● DIRECTIONS
Give again, word for word, every line in the entries below from the line with "Where should I click to: Click" up to and including the line with "This screenshot has height=435, width=595.", and no other line.

(Stored data entries)
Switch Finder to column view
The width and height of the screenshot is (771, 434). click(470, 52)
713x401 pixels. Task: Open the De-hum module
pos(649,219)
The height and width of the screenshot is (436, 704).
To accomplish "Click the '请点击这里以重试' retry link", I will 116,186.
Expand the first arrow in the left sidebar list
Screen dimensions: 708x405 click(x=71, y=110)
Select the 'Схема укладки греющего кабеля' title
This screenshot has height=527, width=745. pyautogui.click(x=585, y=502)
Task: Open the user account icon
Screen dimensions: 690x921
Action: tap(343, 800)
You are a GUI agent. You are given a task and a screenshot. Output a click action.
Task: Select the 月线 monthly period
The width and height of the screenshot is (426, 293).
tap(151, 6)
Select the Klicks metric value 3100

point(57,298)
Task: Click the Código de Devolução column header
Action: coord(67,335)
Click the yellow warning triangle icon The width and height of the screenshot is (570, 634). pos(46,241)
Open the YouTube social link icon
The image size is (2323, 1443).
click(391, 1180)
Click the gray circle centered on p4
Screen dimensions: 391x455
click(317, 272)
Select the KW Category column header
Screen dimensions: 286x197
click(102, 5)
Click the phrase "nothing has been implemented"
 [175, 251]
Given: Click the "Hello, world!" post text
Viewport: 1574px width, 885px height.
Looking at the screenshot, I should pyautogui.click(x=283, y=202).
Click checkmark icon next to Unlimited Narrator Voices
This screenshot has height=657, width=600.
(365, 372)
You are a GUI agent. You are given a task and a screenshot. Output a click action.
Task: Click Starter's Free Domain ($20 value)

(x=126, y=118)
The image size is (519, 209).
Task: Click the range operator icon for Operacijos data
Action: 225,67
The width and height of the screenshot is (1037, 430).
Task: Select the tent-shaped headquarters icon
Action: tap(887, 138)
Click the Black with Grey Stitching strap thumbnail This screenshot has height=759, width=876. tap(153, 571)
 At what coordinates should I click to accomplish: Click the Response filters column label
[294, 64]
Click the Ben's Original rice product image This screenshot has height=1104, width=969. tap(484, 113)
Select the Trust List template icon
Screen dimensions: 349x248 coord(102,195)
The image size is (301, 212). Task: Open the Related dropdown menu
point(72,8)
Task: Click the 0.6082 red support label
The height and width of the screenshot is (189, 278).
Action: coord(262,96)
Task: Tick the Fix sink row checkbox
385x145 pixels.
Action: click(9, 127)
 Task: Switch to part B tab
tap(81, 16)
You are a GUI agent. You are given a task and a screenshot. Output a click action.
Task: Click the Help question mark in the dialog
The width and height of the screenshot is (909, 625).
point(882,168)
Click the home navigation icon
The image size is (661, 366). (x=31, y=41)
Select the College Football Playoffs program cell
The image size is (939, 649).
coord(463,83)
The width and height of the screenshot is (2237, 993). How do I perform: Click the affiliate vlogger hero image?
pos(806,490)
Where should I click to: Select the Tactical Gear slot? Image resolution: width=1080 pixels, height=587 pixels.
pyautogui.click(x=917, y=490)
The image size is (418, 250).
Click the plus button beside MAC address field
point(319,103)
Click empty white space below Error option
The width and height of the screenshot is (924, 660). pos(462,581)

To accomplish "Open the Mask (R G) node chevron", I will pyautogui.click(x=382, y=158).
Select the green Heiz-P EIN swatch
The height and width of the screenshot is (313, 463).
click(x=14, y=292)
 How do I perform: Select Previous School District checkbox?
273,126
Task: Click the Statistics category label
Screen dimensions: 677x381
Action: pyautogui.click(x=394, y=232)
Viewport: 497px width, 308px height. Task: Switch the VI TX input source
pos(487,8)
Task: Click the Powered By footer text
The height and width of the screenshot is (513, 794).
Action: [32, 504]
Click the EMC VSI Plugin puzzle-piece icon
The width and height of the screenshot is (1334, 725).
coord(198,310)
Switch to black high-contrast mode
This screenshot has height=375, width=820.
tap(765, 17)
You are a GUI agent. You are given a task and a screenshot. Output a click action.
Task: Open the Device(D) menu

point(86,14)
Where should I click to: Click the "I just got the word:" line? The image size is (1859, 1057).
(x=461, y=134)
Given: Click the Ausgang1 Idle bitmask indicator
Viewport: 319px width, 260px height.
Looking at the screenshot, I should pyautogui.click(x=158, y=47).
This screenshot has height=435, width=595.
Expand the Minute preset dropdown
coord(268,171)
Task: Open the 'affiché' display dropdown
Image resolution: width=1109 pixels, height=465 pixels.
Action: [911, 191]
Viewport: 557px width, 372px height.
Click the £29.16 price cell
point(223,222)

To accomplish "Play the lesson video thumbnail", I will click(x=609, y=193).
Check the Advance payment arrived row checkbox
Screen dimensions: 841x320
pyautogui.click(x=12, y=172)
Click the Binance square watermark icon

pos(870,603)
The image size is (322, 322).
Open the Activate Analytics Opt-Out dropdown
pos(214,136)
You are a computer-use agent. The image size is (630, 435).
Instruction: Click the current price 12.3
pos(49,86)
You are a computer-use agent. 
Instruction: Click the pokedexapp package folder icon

● ANSWER SECTION
Where should I click to: Click the "I just got the word:" line? The image size is (1859, 1057).
(x=461, y=134)
Given: Click the Ausgang1 Idle bitmask indicator
Viewport: 319px width, 260px height.
Looking at the screenshot, I should pyautogui.click(x=158, y=47).
This screenshot has height=435, width=595.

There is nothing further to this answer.